Having Tara's death just be a plot device is sick, in my opinion. As a character she fit perfectly into the Scooby group and became beloved by fans and characters alike. Her death should have been something more than a reason for Willow to cross over into Dark Willow territory.


----------



## Dannichu

Spoiler



I read it somewhere, I think on Wiki, that when asked about the nature of Anya's death, Emma Caulfield said something like "It was sudden, blunt and to the point. And in that way, I think it was the perfect end for Anya." And while I hatehatehate that she died at all, she was right; it was very fitting.

I also thought it was very sweet that Andrew, who spent all of s7 making up stories and telling lies to make himself feel better and to justify his own actions, told Xander "She died saving me"; the first selfless lie he said.

You're not the only person to have a problem with Tara's death being used simply as a way to advance the plot. The fact that they killed her off in the first place; the manner in which they did so _and_ the events that occured in its aftermath all played directly into a whole host of terrible stereotypes involving lesbian characters. There's an excellent (but slightly long) essay about how terribly Tara's death was handled here, outlining (among other things) how Willow and Tara had the first gay relationship most kids ever saw on TV, and the damage it did to see them torn apart so violently.

Actually, funny story (I don't think I've told anyone this before); even though I only watched Buffy last year, when I was younger, during my "I must seek verification" period I think every LGBT kid goes through (where they look high and low within all kinds of media for people like themselves), I found a video on Youtube that basically had clips of a bunch of lesbian characters from film and TV on, and one of them was a scene with Willow and Tara (though I didn't know this at the time). All the clip of them was was a short bit from Seeing Red where they're out of bed and newly-dressed and Willow pulls Tara close to her by her beltloops for a kiss and a hug. 
14-year-old me thought that scene was absolutely beautiful - virtually all the other clips in the video and others like it were of things like passionate kisses, which were nice, don't get me wrong, but the closeness and domesticity of that little gesture and the kiss they shared really stayed with me. When I actually started watching Buffy last year, I loved Willow and Tara from the get-go (and not just because it was a lesbian relationship), but I didn't actually realise that the scene I loved so much from when I was little was of Willow and Tara. Until I actually saw it happen in the episode. 
I knew that Seeing Red would be the episode of Tara's death thanks to a spoiler I read about Amber Benson only making it into the credits for that one ep, but when I saw the tugging and the kissing and the hugging, I remembered it perfectly from that little video I used to watch whenever I felt lonely... and then realised that Tara would be dead within the next few minutes. And then she was. And my hurt that my absolute favourite character in anything, ever, was dead was totally compounded by the fact that this one little scene between two anonymous girls that I used to cling to actually took place only moments before one of the girl's violent murder.

________________________

DIRECTIONS FOR THIS TASK> In the forum thread about Tara's death, replace "domesticity" with "tenderness" and write out the part that opens with "14-year-old me thought" and closes with "in the episode.".

________________________

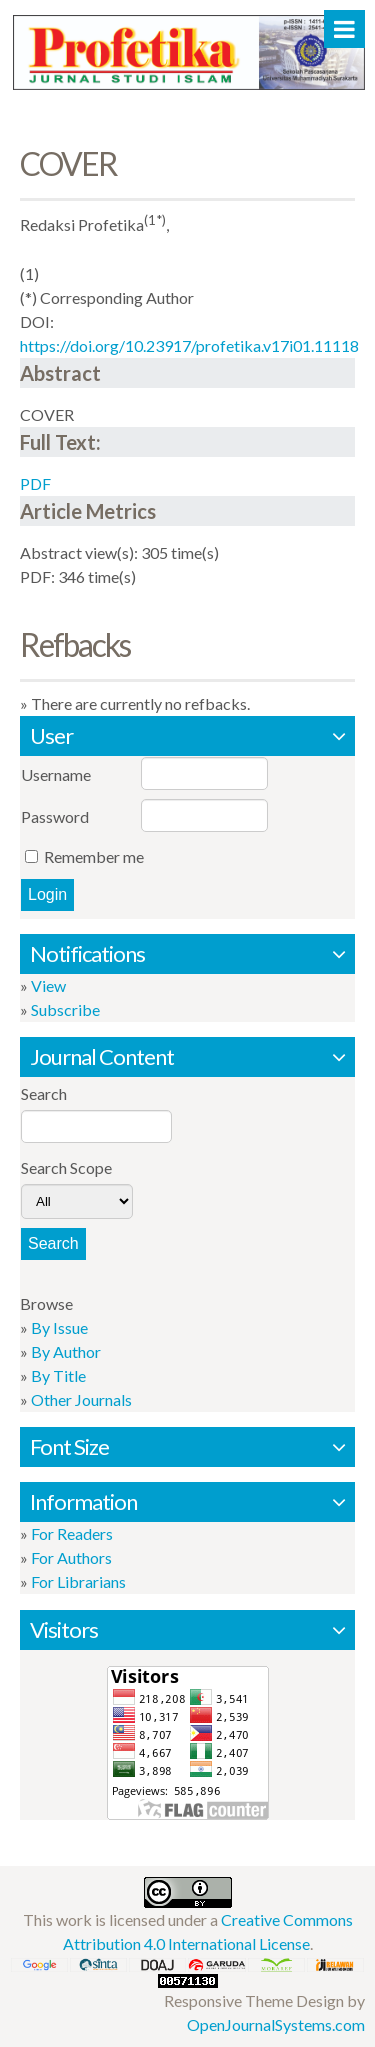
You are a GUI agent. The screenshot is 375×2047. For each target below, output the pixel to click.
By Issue (59, 1327)
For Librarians (78, 1581)
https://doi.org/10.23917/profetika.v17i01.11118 (189, 345)
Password (55, 816)
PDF (35, 483)
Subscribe (65, 1009)
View (48, 985)
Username (56, 774)
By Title (58, 1375)
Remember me (94, 856)
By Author (66, 1351)
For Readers (72, 1533)
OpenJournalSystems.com (276, 2024)
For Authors (71, 1557)
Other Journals (81, 1399)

________________________

FINAL RESULT>
14-year-old me thought that scene was absolutely beautiful - virtually all the other clips in the video and others like it were of things like passionate kisses, which were nice, don't get me wrong, but the closeness and tenderness of that little gesture and the kiss they shared really stayed with me. When I actually started watching Buffy last year, I loved Willow and Tara from the get-go (and not just because it was a lesbian relationship), but I didn't actually realise that the scene I loved so much from when I was little was of Willow and Tara. Until I actually saw it happen in the episode.